Feathers Fly as Chicken Tariff Battle Rages08 July 2013
SOUTH AFRICA - Merlog Foods, an importer and wholesaler of frozen and chilled food products, has applied to the International Trade Administration Commission (Itac) for a reduction in the import duties on chicken carcasses and offal.
According to BusinessDay, the company said on Thursday (4 July) it had submitted the application to Itac on Wednesday (3 July).
The application comes days before Itac concludes its inquiry into an application submitted earlier this year by local poultry producers asking for a significant increase of up to 82 per cent on five categories of frozen chicken meat imports in an effort to stem the stream of lower-priced imports.
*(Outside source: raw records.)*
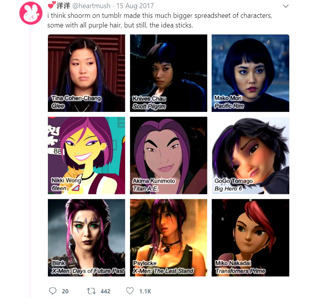Open the Tina Cohen-Chang Glee image
Image resolution: width=309 pixels, height=298 pixels.
[87, 73]
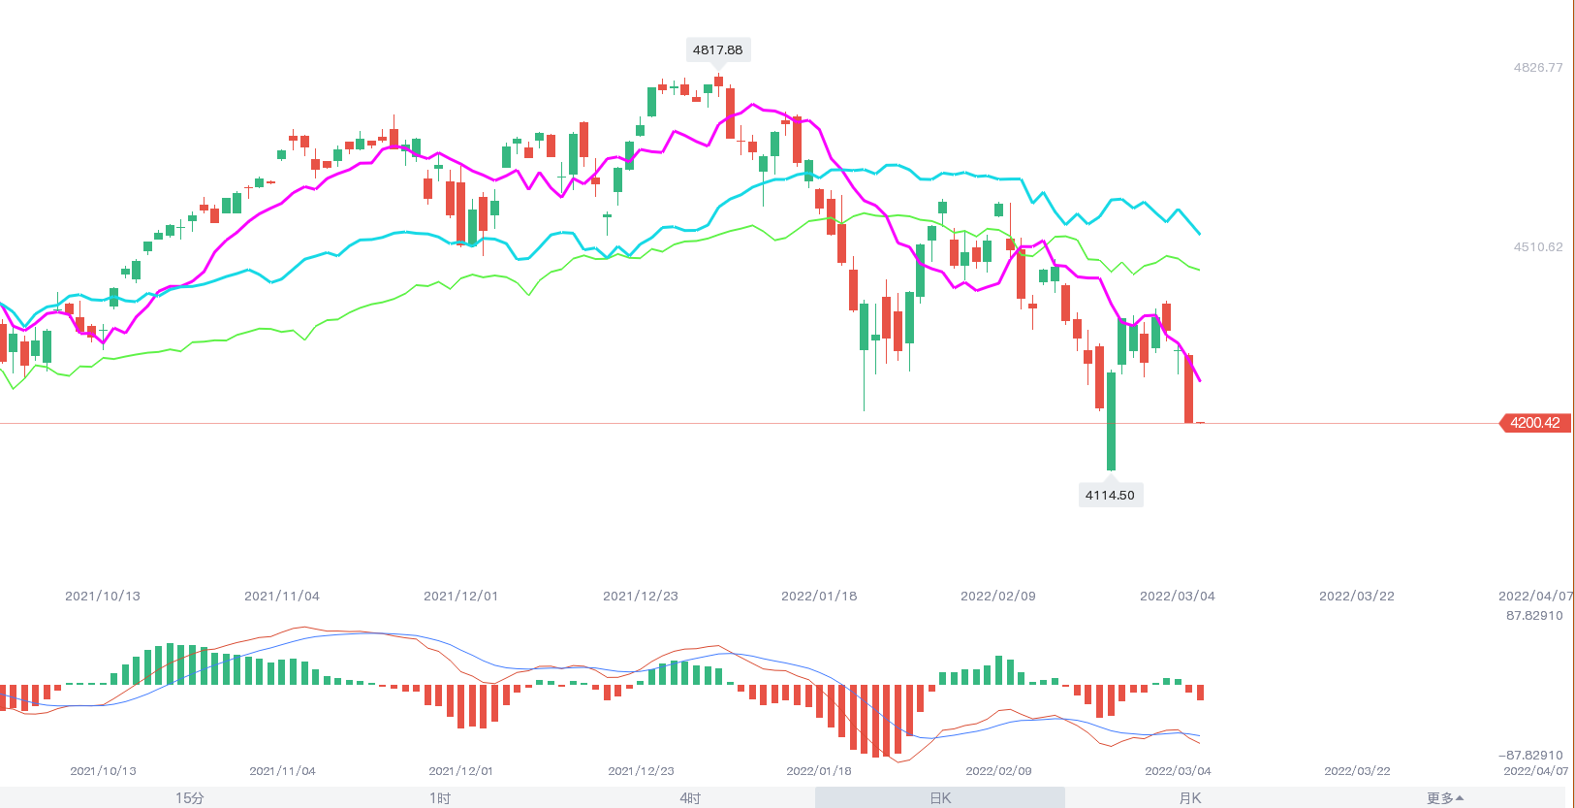Click the 2022/03/04 date on main chart axis
Viewport: 1575px width, 808px height.
click(x=1177, y=596)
Merlog’s bid was brought on behalf of the Association of Meat Importers and Exporters (Amie). Amie wants the duty of 27 per cent on both products scrapped. Amie said it wanted these products, predominantly bought by the poor, to remain affordable.
Meanwhile, the South African Poultry Association (Sapa) has made its final submissions to Itac requesting significant tariff increases to be imposed on imported frozen poultry meat.
The commission will meet on Tuesday (9 July) and make a recommendation on the poultry association’s bid to Trade and Industry Minister Rob Davies.
Sapa CEO Kevin Lovell said on last week that it had submitted three responses relating to the submissions made by Amie based on a new report by PwC, compiled on behalf of Sapa, that sets out the pricing data.
It further submitted additional information requested by Itac on cost allocations of the different producers and responded to a request by Itac made to Amie and Sapa for additional information.
Amie has already made two separate supplementary submissions to counter Sapa’s application, claiming to have found numerous mathematical errors in the revised documentation it received from Sapa, which would affect the final proposed duty calculations substantially.
Mr Lovell denied any errors and said Itac would, after investigating the industry independently, verify all the information supplied to it by the interested parties and draw its own conclusions before making a recommendation to the minister.
The "chicken war" has been characterised by counter-accusations between Amie and Sapa.
Amie has requested Mr Davies mediate in the matter, but was advised in a letter from the minister that it would be inappropriate as Itac was still investigating.
Argentinean ambassador Carlos Sersale di Cerisano also stepped into the fray, saying the targeting of developing countries such as Argentina was unfair and discriminatory and did not promote the concept of South-South co-operation.
He earlier warned that South African importers, which now obtain birds from countries such as Brazil, Argentina and the US, could opt for supplies from the European Union. The local poultry industry is asking for tariff increases up to the maximum rate negotiated at the World Trade Organisation (WTO).
It claims South Africa has the most unprotected market in the world, yet its opponents claim that it already enjoys a 27 per cent import duty on most of the categories that it is pushing for tariff increases on.
Itac has earlier indicated that its investigation is conducted within the domestic policy framework and it "is consistent with the negotiated WTO-bound most favourite nation ceiling rates."